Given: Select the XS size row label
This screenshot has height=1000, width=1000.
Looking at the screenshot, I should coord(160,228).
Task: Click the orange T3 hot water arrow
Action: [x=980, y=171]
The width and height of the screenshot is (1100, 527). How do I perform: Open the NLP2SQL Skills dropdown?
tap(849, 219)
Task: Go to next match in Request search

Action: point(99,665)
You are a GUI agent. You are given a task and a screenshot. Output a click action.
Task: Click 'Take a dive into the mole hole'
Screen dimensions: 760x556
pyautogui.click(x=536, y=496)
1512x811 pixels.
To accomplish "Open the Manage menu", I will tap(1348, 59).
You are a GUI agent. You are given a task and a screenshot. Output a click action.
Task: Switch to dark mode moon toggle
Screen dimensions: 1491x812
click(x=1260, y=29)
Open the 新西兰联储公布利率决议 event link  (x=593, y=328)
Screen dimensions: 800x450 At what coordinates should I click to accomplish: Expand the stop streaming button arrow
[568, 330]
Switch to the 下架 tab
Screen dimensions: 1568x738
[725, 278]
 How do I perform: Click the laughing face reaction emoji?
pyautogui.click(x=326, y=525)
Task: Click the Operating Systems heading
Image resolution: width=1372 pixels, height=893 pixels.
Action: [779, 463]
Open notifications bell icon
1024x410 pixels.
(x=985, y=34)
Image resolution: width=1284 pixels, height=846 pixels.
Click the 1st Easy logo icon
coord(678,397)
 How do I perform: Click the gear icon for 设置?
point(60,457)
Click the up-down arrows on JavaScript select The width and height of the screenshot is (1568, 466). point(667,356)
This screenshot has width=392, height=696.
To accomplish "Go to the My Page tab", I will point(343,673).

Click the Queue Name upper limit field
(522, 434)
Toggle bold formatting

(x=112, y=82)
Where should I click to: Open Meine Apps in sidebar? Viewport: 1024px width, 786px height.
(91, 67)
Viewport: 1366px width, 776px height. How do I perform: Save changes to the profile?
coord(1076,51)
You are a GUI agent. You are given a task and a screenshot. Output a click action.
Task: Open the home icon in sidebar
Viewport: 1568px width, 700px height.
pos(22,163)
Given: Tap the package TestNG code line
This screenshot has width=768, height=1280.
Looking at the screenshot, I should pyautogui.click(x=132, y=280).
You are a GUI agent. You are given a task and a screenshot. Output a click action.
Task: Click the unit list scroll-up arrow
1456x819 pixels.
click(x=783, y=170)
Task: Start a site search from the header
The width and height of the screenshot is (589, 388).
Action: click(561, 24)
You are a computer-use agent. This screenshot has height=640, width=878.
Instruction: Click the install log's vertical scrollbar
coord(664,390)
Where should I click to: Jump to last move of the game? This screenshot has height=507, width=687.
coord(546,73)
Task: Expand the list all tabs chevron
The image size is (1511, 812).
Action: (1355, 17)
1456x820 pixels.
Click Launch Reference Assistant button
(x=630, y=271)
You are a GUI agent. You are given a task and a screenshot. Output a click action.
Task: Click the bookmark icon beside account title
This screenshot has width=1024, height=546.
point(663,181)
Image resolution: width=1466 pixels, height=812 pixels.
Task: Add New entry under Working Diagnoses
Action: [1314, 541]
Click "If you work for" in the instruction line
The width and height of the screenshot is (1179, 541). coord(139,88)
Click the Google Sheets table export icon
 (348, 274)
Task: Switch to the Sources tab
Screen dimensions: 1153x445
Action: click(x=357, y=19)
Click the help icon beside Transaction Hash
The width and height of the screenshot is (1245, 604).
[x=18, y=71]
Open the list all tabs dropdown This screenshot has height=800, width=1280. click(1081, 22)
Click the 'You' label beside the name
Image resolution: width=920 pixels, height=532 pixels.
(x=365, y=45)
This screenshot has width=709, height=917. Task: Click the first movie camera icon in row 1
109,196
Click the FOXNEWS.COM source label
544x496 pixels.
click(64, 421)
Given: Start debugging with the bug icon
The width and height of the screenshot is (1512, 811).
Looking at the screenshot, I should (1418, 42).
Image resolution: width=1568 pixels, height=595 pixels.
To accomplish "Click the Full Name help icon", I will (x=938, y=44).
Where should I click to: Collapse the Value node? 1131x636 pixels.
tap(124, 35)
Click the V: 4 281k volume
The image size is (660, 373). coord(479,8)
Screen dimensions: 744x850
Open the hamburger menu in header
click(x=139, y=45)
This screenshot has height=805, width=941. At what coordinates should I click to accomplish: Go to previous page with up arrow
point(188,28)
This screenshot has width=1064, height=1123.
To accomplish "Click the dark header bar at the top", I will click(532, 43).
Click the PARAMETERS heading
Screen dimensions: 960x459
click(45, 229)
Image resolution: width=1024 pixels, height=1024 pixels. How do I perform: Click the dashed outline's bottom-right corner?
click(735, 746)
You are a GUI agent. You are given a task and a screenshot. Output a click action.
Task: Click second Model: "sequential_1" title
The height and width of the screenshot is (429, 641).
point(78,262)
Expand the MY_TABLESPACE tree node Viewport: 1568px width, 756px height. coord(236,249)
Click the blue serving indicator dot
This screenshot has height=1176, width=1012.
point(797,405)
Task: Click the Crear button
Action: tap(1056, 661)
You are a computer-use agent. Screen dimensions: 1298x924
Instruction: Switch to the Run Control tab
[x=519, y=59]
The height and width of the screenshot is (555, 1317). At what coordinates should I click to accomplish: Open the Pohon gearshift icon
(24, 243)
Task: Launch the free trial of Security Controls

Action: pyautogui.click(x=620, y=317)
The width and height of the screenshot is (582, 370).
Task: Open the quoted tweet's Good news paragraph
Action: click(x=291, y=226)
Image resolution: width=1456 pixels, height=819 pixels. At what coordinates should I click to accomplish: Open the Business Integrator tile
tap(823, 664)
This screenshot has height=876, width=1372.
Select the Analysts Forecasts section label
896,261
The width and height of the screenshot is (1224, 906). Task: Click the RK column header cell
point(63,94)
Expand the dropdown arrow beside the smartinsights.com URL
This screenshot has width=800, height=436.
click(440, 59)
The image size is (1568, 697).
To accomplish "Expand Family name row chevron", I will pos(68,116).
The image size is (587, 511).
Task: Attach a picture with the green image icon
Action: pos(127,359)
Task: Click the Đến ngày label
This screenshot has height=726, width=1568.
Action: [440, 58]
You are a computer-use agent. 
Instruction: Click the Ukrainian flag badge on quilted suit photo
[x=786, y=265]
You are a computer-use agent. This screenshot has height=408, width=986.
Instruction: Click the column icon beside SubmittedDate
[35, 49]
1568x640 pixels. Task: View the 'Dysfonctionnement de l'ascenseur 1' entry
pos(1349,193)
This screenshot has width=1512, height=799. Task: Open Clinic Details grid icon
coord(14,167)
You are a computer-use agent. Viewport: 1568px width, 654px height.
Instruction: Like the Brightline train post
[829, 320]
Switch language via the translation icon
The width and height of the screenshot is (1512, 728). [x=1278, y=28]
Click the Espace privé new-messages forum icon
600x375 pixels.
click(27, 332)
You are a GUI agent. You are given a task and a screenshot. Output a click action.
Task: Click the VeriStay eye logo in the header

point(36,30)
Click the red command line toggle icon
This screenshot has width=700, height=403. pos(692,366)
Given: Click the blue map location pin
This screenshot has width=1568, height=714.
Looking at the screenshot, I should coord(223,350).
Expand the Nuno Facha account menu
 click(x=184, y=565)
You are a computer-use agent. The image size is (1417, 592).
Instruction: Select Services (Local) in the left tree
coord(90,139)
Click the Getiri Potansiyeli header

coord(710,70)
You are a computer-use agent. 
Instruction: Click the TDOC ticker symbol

*TASK TO CARRY OUT*.
Reproduce the entire listing above, line for line, without altering or omitting anything.

*WRITTEN ANSWER*.
Given: Select the XS size row label
This screenshot has height=1000, width=1000.
Looking at the screenshot, I should coord(160,228).
Task: Click the orange T3 hot water arrow
Action: [x=980, y=171]
The width and height of the screenshot is (1100, 527). How do I perform: Open the NLP2SQL Skills dropdown?
tap(849, 219)
Task: Go to next match in Request search

Action: point(99,665)
You are a GUI agent. You are given a task and a screenshot. Output a click action.
Task: Click 'Take a dive into the mole hole'
Screen dimensions: 760x556
pyautogui.click(x=536, y=496)
1512x811 pixels.
To accomplish "Open the Manage menu", I will tap(1348, 59).
You are a GUI agent. You are given a task and a screenshot. Output a click action.
Task: Switch to dark mode moon toggle
Screen dimensions: 1491x812
click(x=1260, y=29)
Open the 新西兰联储公布利率决议 event link  (x=593, y=328)
Screen dimensions: 800x450 At what coordinates should I click to accomplish: Expand the stop streaming button arrow
[568, 330]
Switch to the 下架 tab
Screen dimensions: 1568x738
[725, 278]
 How do I perform: Click the laughing face reaction emoji?
pyautogui.click(x=326, y=525)
Task: Click the Operating Systems heading
Image resolution: width=1372 pixels, height=893 pixels.
Action: [779, 463]
Open notifications bell icon
1024x410 pixels.
(x=985, y=34)
Image resolution: width=1284 pixels, height=846 pixels.
Click the 1st Easy logo icon
coord(678,397)
 How do I perform: Click the gear icon for 设置?
point(60,457)
Click the up-down arrows on JavaScript select The width and height of the screenshot is (1568, 466). point(667,356)
This screenshot has width=392, height=696.
To accomplish "Go to the My Page tab", I will point(343,673).

Click the Queue Name upper limit field
(522, 434)
Toggle bold formatting

(x=112, y=82)
Where should I click to: Open Meine Apps in sidebar? Viewport: 1024px width, 786px height.
(91, 67)
Viewport: 1366px width, 776px height. How do I perform: Save changes to the profile?
coord(1076,51)
You are a GUI agent. You are given a task and a screenshot. Output a click action.
Task: Open the home icon in sidebar
Viewport: 1568px width, 700px height.
pos(22,163)
Given: Tap the package TestNG code line
This screenshot has width=768, height=1280.
Looking at the screenshot, I should pyautogui.click(x=132, y=280).
You are a GUI agent. You are given a task and a screenshot. Output a click action.
Task: Click the unit list scroll-up arrow
1456x819 pixels.
click(x=783, y=170)
Task: Start a site search from the header
The width and height of the screenshot is (589, 388).
Action: click(561, 24)
You are a computer-use agent. This screenshot has height=640, width=878.
Instruction: Click the install log's vertical scrollbar
coord(664,390)
Where should I click to: Jump to last move of the game? This screenshot has height=507, width=687.
coord(546,73)
Task: Expand the list all tabs chevron
The image size is (1511, 812).
Action: (1355, 17)
1456x820 pixels.
Click Launch Reference Assistant button
(x=630, y=271)
You are a GUI agent. You are given a task and a screenshot. Output a click action.
Task: Click the bookmark icon beside account title
This screenshot has width=1024, height=546.
point(663,181)
Image resolution: width=1466 pixels, height=812 pixels.
Task: Add New entry under Working Diagnoses
Action: [1314, 541]
Click "If you work for" in the instruction line
The width and height of the screenshot is (1179, 541). coord(139,88)
Click the Google Sheets table export icon
 (348, 274)
Task: Switch to the Sources tab
Screen dimensions: 1153x445
Action: click(x=357, y=19)
Click the help icon beside Transaction Hash
The width and height of the screenshot is (1245, 604).
[x=18, y=71]
Open the list all tabs dropdown This screenshot has height=800, width=1280. click(1081, 22)
Click the 'You' label beside the name
Image resolution: width=920 pixels, height=532 pixels.
(x=365, y=45)
This screenshot has width=709, height=917. Task: Click the first movie camera icon in row 1
109,196
Click the FOXNEWS.COM source label
544x496 pixels.
click(64, 421)
Given: Start debugging with the bug icon
The width and height of the screenshot is (1512, 811).
Looking at the screenshot, I should (1418, 42).
Image resolution: width=1568 pixels, height=595 pixels.
To accomplish "Click the Full Name help icon", I will (x=938, y=44).
Where should I click to: Collapse the Value node? 1131x636 pixels.
tap(124, 35)
Click the V: 4 281k volume
The image size is (660, 373). coord(479,8)
Screen dimensions: 744x850
Open the hamburger menu in header
click(x=139, y=45)
This screenshot has height=805, width=941. At what coordinates should I click to accomplish: Go to previous page with up arrow
point(188,28)
This screenshot has width=1064, height=1123.
To accomplish "Click the dark header bar at the top", I will click(532, 43).
Click the PARAMETERS heading
Screen dimensions: 960x459
click(45, 229)
Image resolution: width=1024 pixels, height=1024 pixels. How do I perform: Click the dashed outline's bottom-right corner?
click(735, 746)
You are a GUI agent. You are given a task and a screenshot. Output a click action.
Task: Click second Model: "sequential_1" title
The height and width of the screenshot is (429, 641).
point(78,262)
Expand the MY_TABLESPACE tree node Viewport: 1568px width, 756px height. coord(236,249)
Click the blue serving indicator dot
This screenshot has height=1176, width=1012.
point(797,405)
Task: Click the Crear button
Action: tap(1056, 661)
You are a computer-use agent. Screen dimensions: 1298x924
Instruction: Switch to the Run Control tab
[x=519, y=59]
The height and width of the screenshot is (555, 1317). At what coordinates should I click to accomplish: Open the Pohon gearshift icon
(24, 243)
Task: Launch the free trial of Security Controls

Action: pyautogui.click(x=620, y=317)
The width and height of the screenshot is (582, 370).
Task: Open the quoted tweet's Good news paragraph
Action: click(x=291, y=226)
Image resolution: width=1456 pixels, height=819 pixels. At what coordinates should I click to accomplish: Open the Business Integrator tile
tap(823, 664)
This screenshot has height=876, width=1372.
Select the Analysts Forecasts section label
896,261
The width and height of the screenshot is (1224, 906). Task: Click the RK column header cell
point(63,94)
Expand the dropdown arrow beside the smartinsights.com URL
This screenshot has width=800, height=436.
click(440, 59)
The image size is (1568, 697).
To accomplish "Expand Family name row chevron", I will pos(68,116).
The image size is (587, 511).
Task: Attach a picture with the green image icon
Action: pos(127,359)
Task: Click the Đến ngày label
This screenshot has height=726, width=1568.
Action: [440, 58]
You are a computer-use agent. 
Instruction: Click the Ukrainian flag badge on quilted suit photo
[x=786, y=265]
You are a computer-use agent. This screenshot has height=408, width=986.
Instruction: Click the column icon beside SubmittedDate
[35, 49]
1568x640 pixels. Task: View the 'Dysfonctionnement de l'ascenseur 1' entry
pos(1349,193)
This screenshot has width=1512, height=799. Task: Open Clinic Details grid icon
coord(14,167)
You are a computer-use agent. Viewport: 1568px width, 654px height.
Instruction: Like the Brightline train post
[829, 320]
Switch language via the translation icon
The width and height of the screenshot is (1512, 728). [x=1278, y=28]
Click the Espace privé new-messages forum icon
600x375 pixels.
click(27, 332)
You are a GUI agent. You are given a task and a screenshot. Output a click action.
Task: Click the VeriStay eye logo in the header

point(36,30)
Click the red command line toggle icon
This screenshot has width=700, height=403. pos(692,366)
Given: Click the blue map location pin
This screenshot has width=1568, height=714.
Looking at the screenshot, I should coord(223,350).
Expand the Nuno Facha account menu
 click(x=184, y=565)
You are a computer-use agent. The image size is (1417, 592).
Instruction: Select Services (Local) in the left tree
coord(90,139)
Click the Getiri Potansiyeli header

coord(710,70)
You are a computer-use agent. 
Instruction: Click the TDOC ticker symbol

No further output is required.